Et la France fait partie des bons élèves, selon les critères retenus par REN21 : avec l'Autriche et la Suède, l'Hexagone est l'un des trois seuls pays à inclure des conditions « vertes » dans ses mesures de relance du secteur de l'aviation, exigeant une réduction de 50% des émissions de gaz à effet de serre, et minimum 2% de carburant renouvelable d'ici à 2030. Par ailleurs, il fait partie des principaux installateurs d'énergie éolienne au monde en 2020 - malgré les débats autour de l'installation de nouveaux parcs -, et se place respectivement aux quatrième et huitième rangs de l'Union européenne et du monde en la matière.
Dans le ferroviaire, la France se distingue aussi par ses ambitions : elle est l'un des deux seuls pays, aux côtés de l'Inde, à avoir adopté de nouvelles objectifs de promotion des renouvelables. En effet, la SNCF s'est engagée à couvrir une partie de ses besoins à l'aide d'électricité « verte », et signé un Power Purchase Agreement (PPA), c'est-à-dire un contrat d'achat en ce sens. Le but : fournir environ 2% de la consommation d'électricité de tous les trains de voyageurs nationaux.
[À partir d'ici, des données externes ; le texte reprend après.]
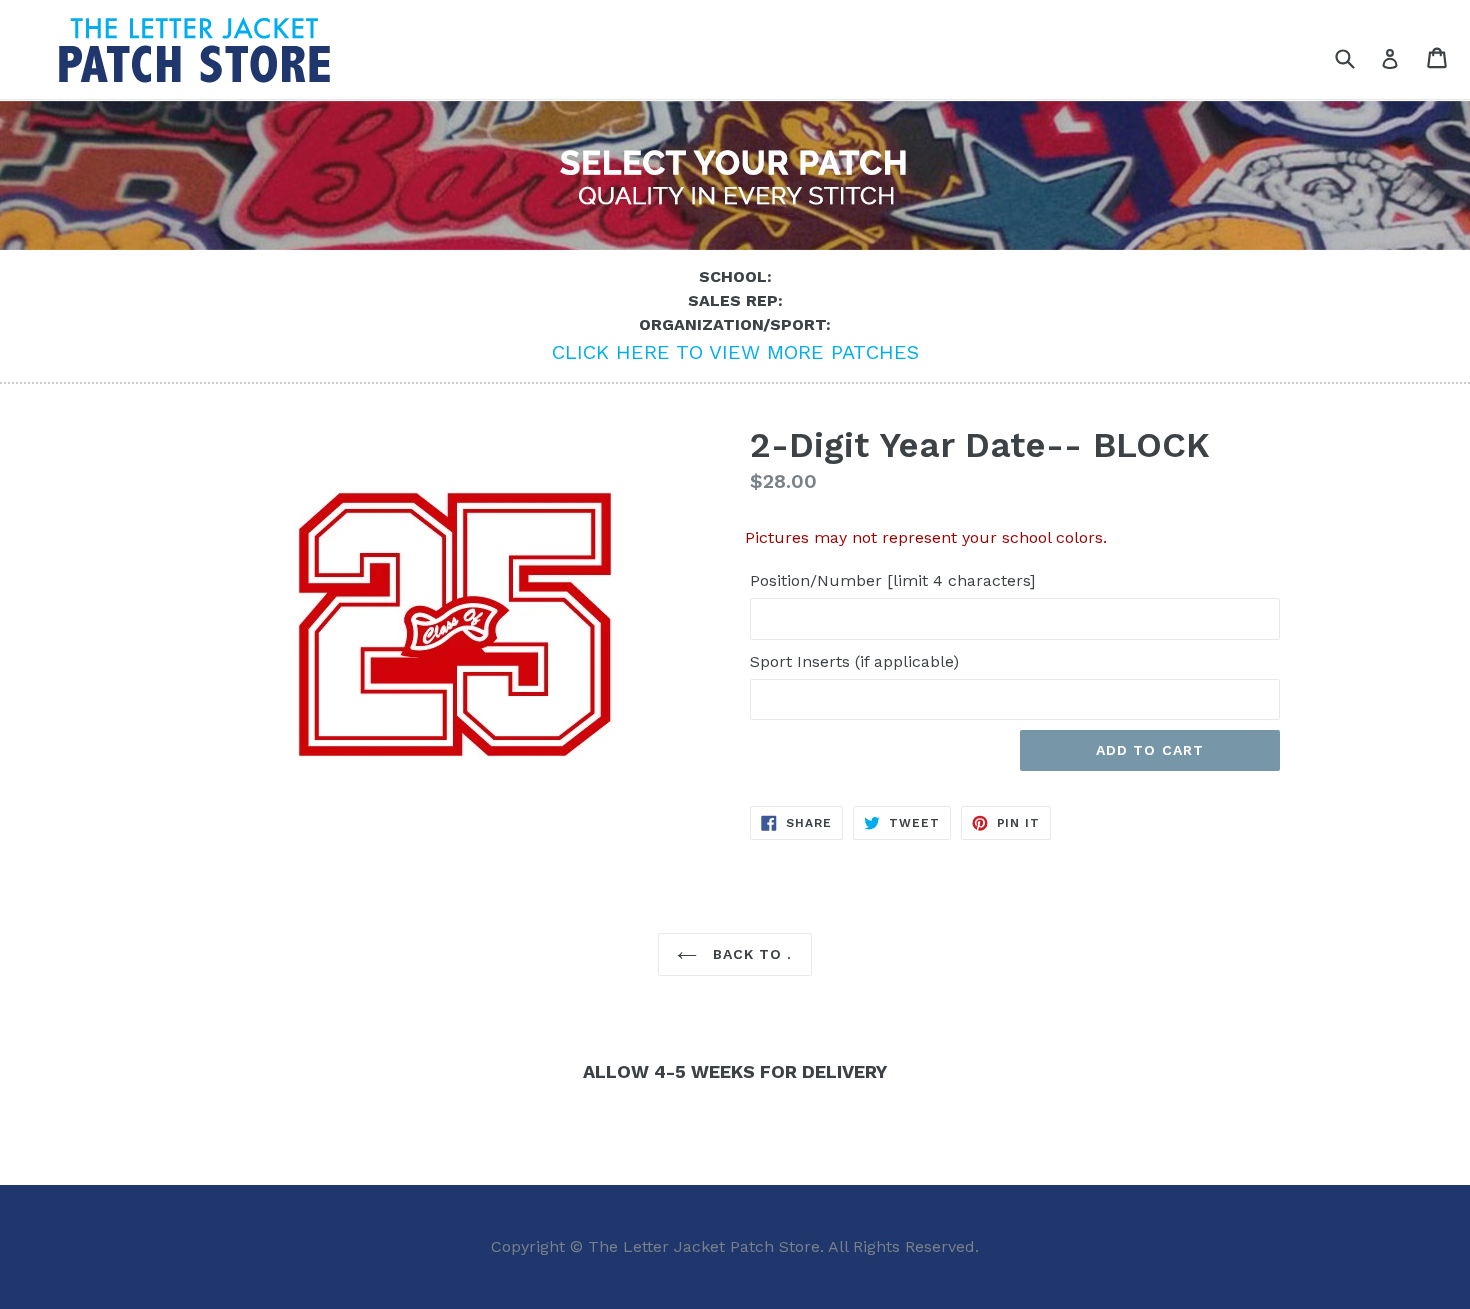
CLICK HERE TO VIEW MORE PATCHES (735, 352)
Stratégie de sortie des combustibles fossiles
Une stratégie payante, non seulement pour le climat mais aussi pour l'économie, fait valoir REN21 : « dans un nombre croissant de régions, dont certaines parties de la Chine, de l'UE, de l'Inde ou des Etats-Unis, il est désormais moins coûteux de construire des parcs éoliens ou photovoltaïques que d'exploiter les centrales au charbon existantes », plaide le réseau. Notamment pour le solaire, dont les coûts ont baissé de près de 90% ces dix dernières années.
Alors, afin d'accélérer le mouvement, « les gouvernements ne doivent pas se contenter de soutenir les énergies renouvelables, mais aussi de mettre rapidement hors service les centrales à combustibles fossiles », défendent les auteurs du rapport.
« Un excellent moyen serait de faire de l'adoption des renouvelables un indicateur clé de performance pour toutes les activités économiques, budgets et marchés publics. Chaque ministère devrait avoir des objectifs à court, moyen et long terme, et des échéances claires de sortie des fossiles », insistent-ils.
En France, alors que le solaire photovoltaïque et l'éolien représentent moins de 20% du mix électrique français - contre plus de 70% pour le nucléaire, les six scénarios de production en 2050 récemment dévoilés par RTE, le gestionnaire du réseau de transport électrique, accordent une large place aux énergies renouvelables. Celles-ci devront connaître un fort développement au cours des trois prochaines décennies, pour assurer entre 50 et 100% de la production nationale.